§ Do this: Reproduce the following lines word for word, omitting the pictures.

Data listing
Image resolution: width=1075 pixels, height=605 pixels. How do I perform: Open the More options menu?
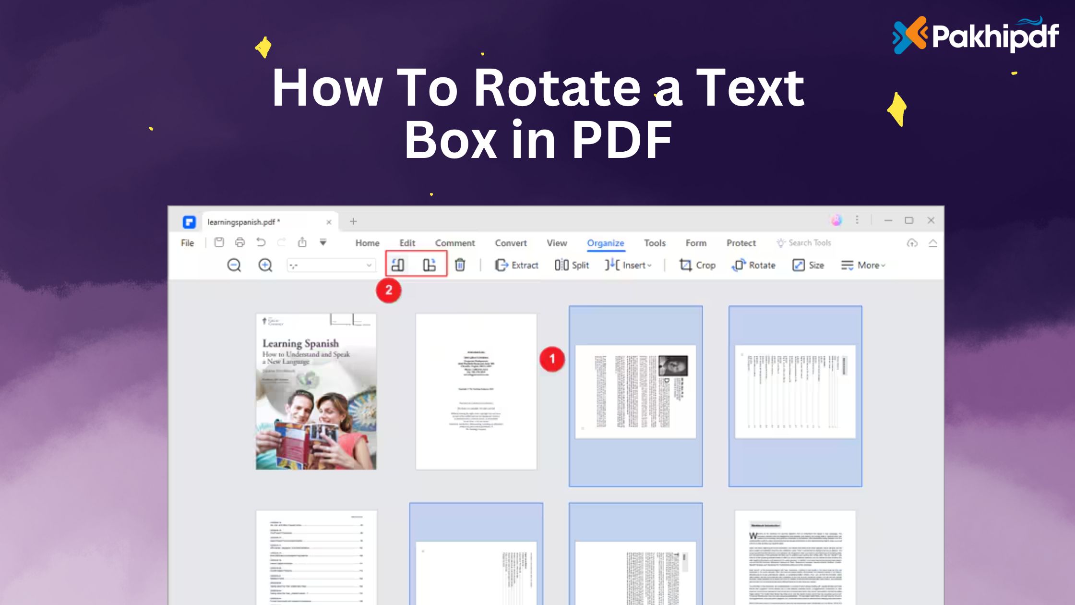click(x=864, y=265)
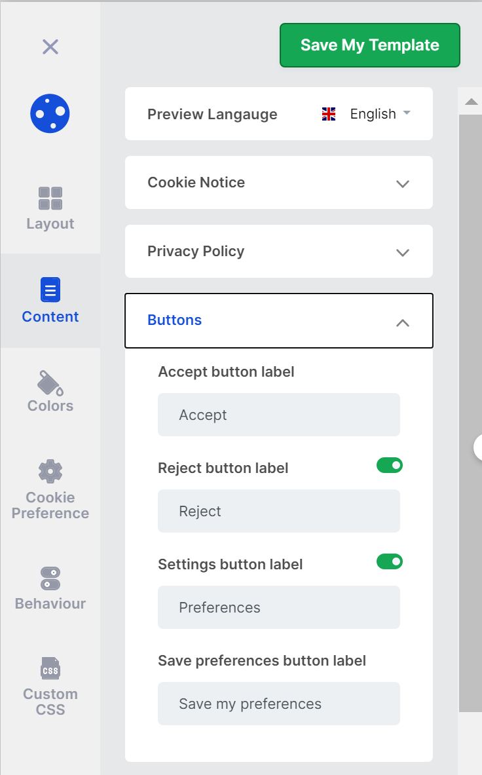482x775 pixels.
Task: Open the Cookie Preference gear icon
Action: tap(50, 472)
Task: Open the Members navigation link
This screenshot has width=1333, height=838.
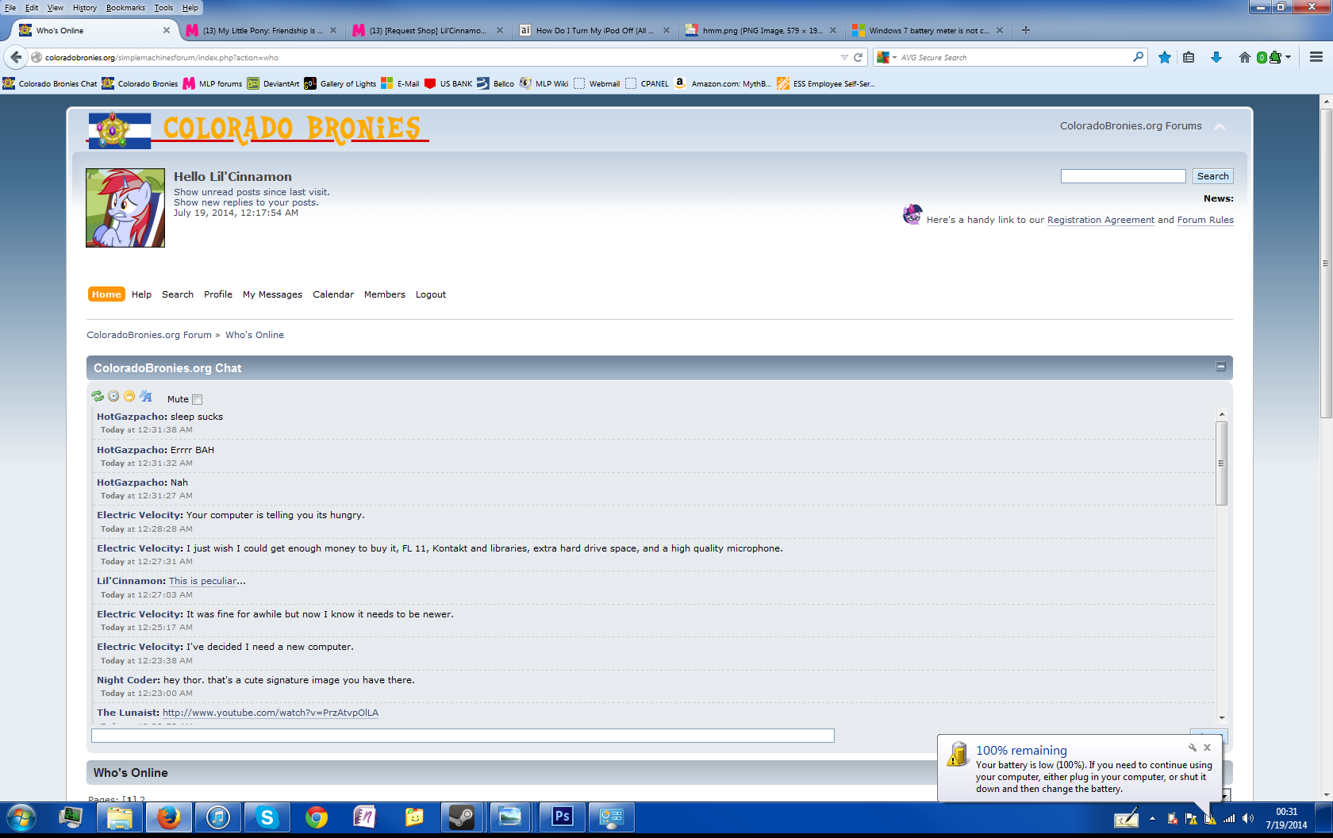Action: tap(384, 294)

§ Solution to this problem:
Image resolution: width=1075 pixels, height=605 pixels. How do I perform: Open the More options menu?
click(x=864, y=265)
482x775 pixels.
Task: Open the Cookie Preference gear icon
Action: tap(50, 472)
Task: Open the Members navigation link
This screenshot has width=1333, height=838.
Action: tap(384, 294)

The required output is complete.